I've encountered (what I think is) a strange behavior when using the sax parser, and I wanted to know if it's normal.
I'm sending this XML through the SAX parser:
The "& a m p ;" gets converted to " & # 3 8 ;" when the startElement callback is called. Is it supposed to do that? If so, I would like to understand why.

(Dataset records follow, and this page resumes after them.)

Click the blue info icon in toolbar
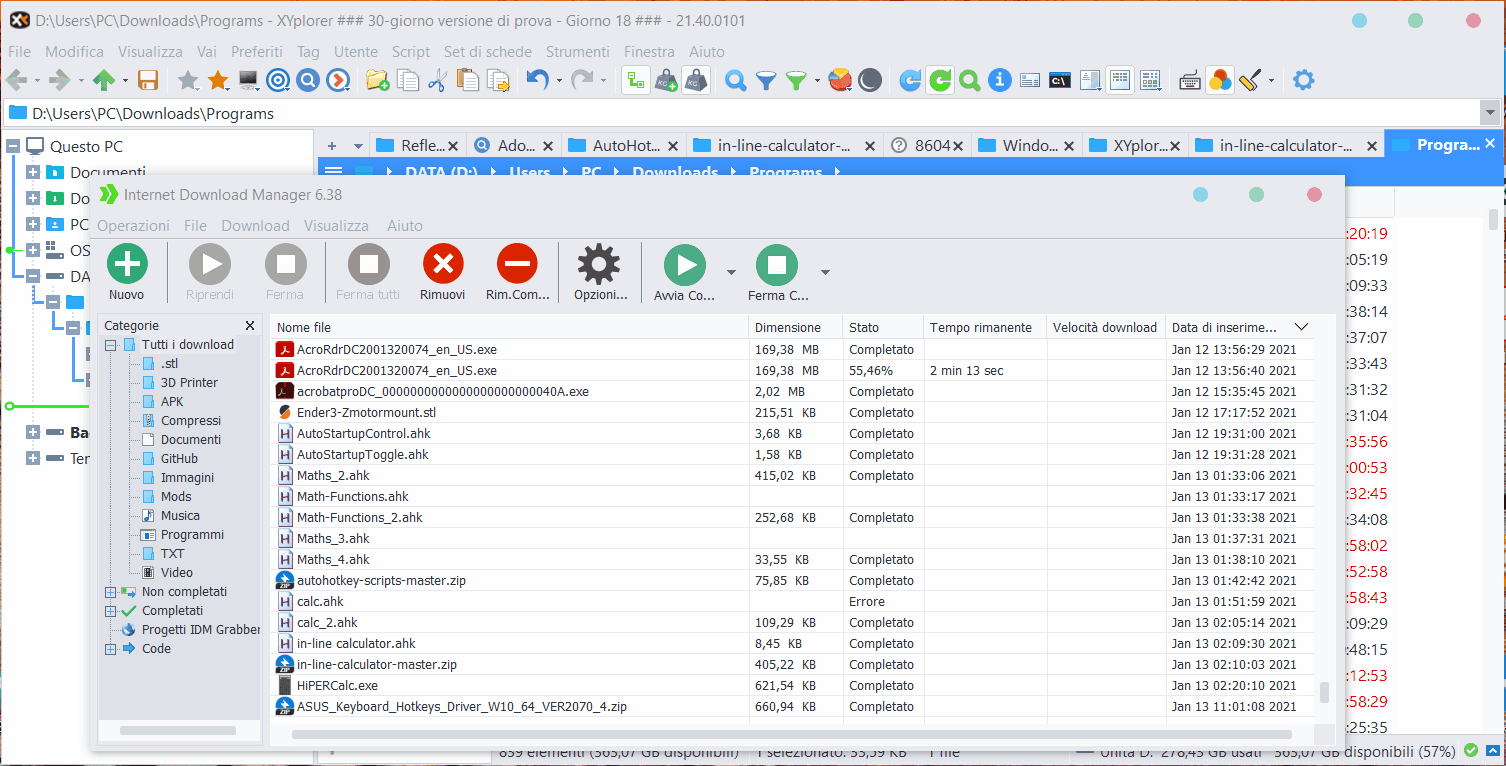Screen dimensions: 1506x766 [999, 81]
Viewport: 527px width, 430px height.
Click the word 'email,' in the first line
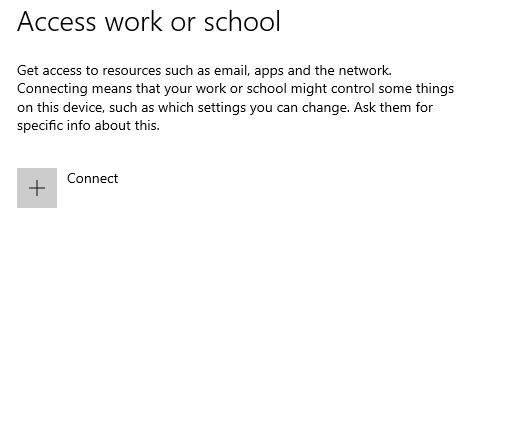pos(232,71)

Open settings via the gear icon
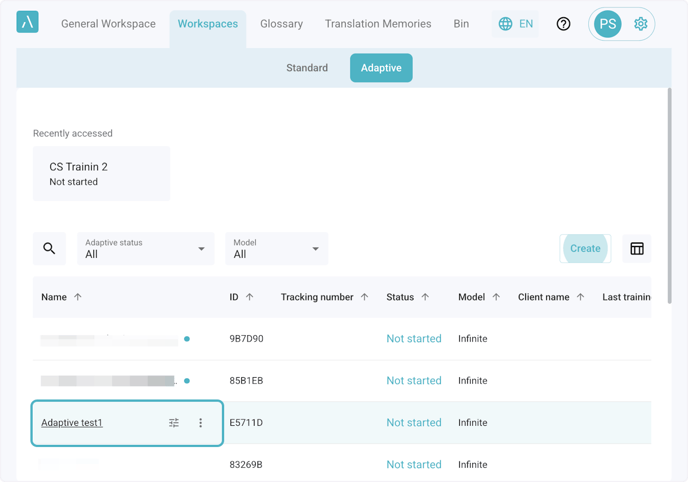[640, 24]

I've pasted an example demonstrating the issue here:
#include <stdlib.h>
#include <libxml/parser.h>
static void start_element(void * ctx, const xmlChar *name, const xmlChar **atts)
{
int i = 0;
while(atts[i] != NULL) {
printf("%s\n", atts[i]);
i++;
}
}
int main(int argc, char *argv[]) {
xmlSAXHandlerPtr handler = calloc(1, sizeof(xmlSAXHandler));
handler->startElement = start_element;
char * xml = "<site url=\"http://example.com/?a=b&amp;b=c\" />";
xmlSAXUserParseMemory( handler,
NULL,
xml,
strlen(xml)
);
}
Thank you!
PS: this message is actually extracted from the LibXML2 list... and I am not the initial author of this mail, but I noticed the problem using Nokogiri and Aaron (the maintainer of Nokogiri) actually posted this message himself.